Rancoeur

Je crois qu’il y a de nombreuses choses, finalement, que je n’ai toujours réussi à digérer… Je me les suis longtemps cachées. Je me suis longtemps voilée la face avec des mensonges à moi-même, de faux espoirs, de fausses idées. Et puis je me suis toujours dis, et je le pense encore, que j’avais bien trop de chance pour avoir le droit de m’apitoyer sur quelques petits détails… Que ce n’était rien du tout. Que j’étais très heureuse.

C’est vrai. Je suis très chanceuse, et très heureuse. Mais le fait est que ces petits détails, qui sont bien réels,  ont tout de même duré plus de 20 ans et n’ont pas été sans conséquences. Des conséquences sur moi, sur mon corps, mon esprit,  mon entourage…
Des conséquences qui m’ont toujours accompagnées, tout au long de mon enfance, de mon adolescence, le début de ma jeunesse, et encore aujourd’hui. Toujours sous des formes plus ou moins différentes.

- - - - -

▶ [CONSIGNES DE L'EXERCICE]:
A. Extrayez du passage « Rancoeur » le segment qui commence par « C’est vrai. Je » et se poursuit jusqu'à « ou moins différentes. ».
B. Dites si chaque affirmation suivante concorde avec le passage « Rancoeur », en répondant par oui ou par non et en citant mot pour mot les termes du passage qui tranchent : (i) Les petits détails évoqués ont duré plus de vingt ans. (ii) Selon le passage, la chance a fait défaut. (iii) Les conséquences décrites ne concernent que le corps.

▶ [DONNÉES FOURNIES]:
- - - - -

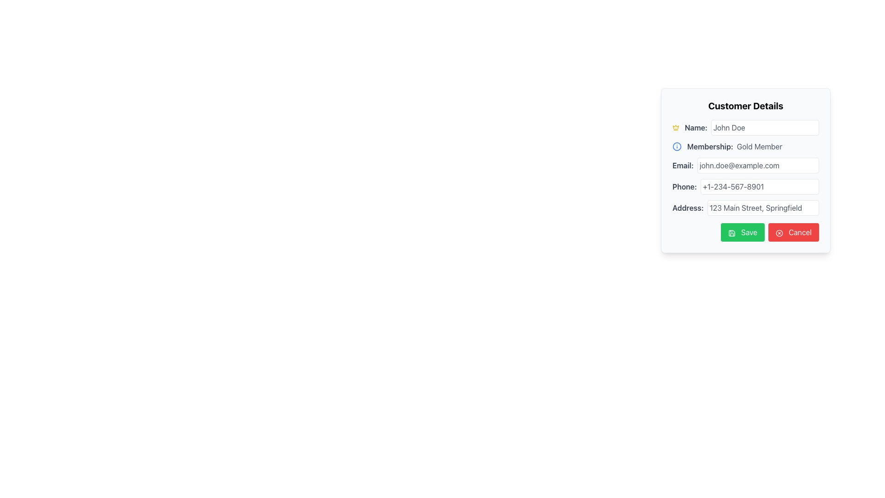 Image resolution: width=885 pixels, height=498 pixels. Describe the element at coordinates (745, 106) in the screenshot. I see `the bold and large text label stating 'Customer Details', which is styled with a black sans-serif font and positioned at the top of the user information panel` at that location.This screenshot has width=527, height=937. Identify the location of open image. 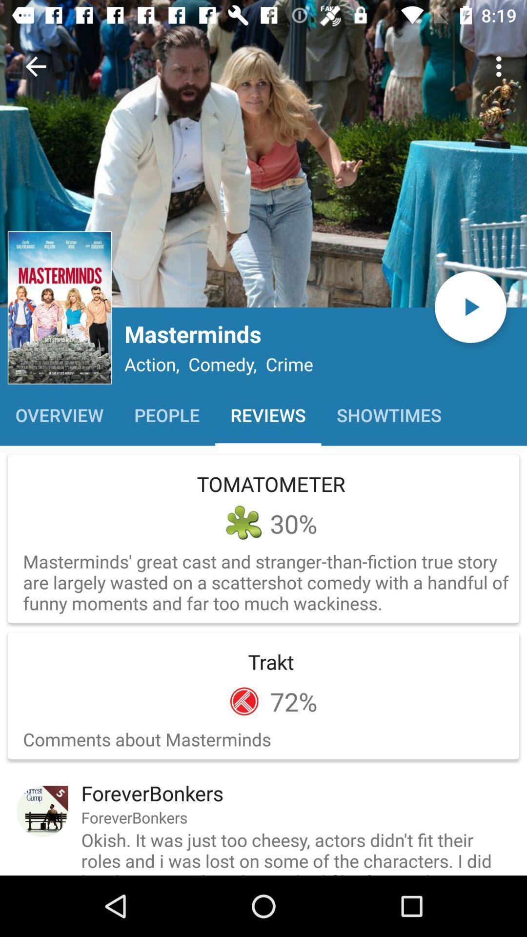
(264, 153).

- - - - -

▶ [LISTE DES RÉPONSES]:
A.
C’est vrai. Je suis très chanceuse, et très heureuse. Mais le fait est que ces petits détails, qui sont bien réels,  ont tout de même duré plus de 20 ans et n’ont pas été sans conséquences. Des conséquences sur moi, sur mon corps, mon esprit,  mon entourage…
Des conséquences qui m’ont toujours accompagnées, tout au long de mon enfance, de mon adolescence, le début de ma jeunesse, et encore aujourd’hui. Toujours sous des formes plus ou moins différentes.

B.
(i) Oui : « ont tout de même duré plus de 20 ans ».
(ii) Non : « Je suis très chanceuse ».
(iii) Non : « sur mon corps, mon esprit ».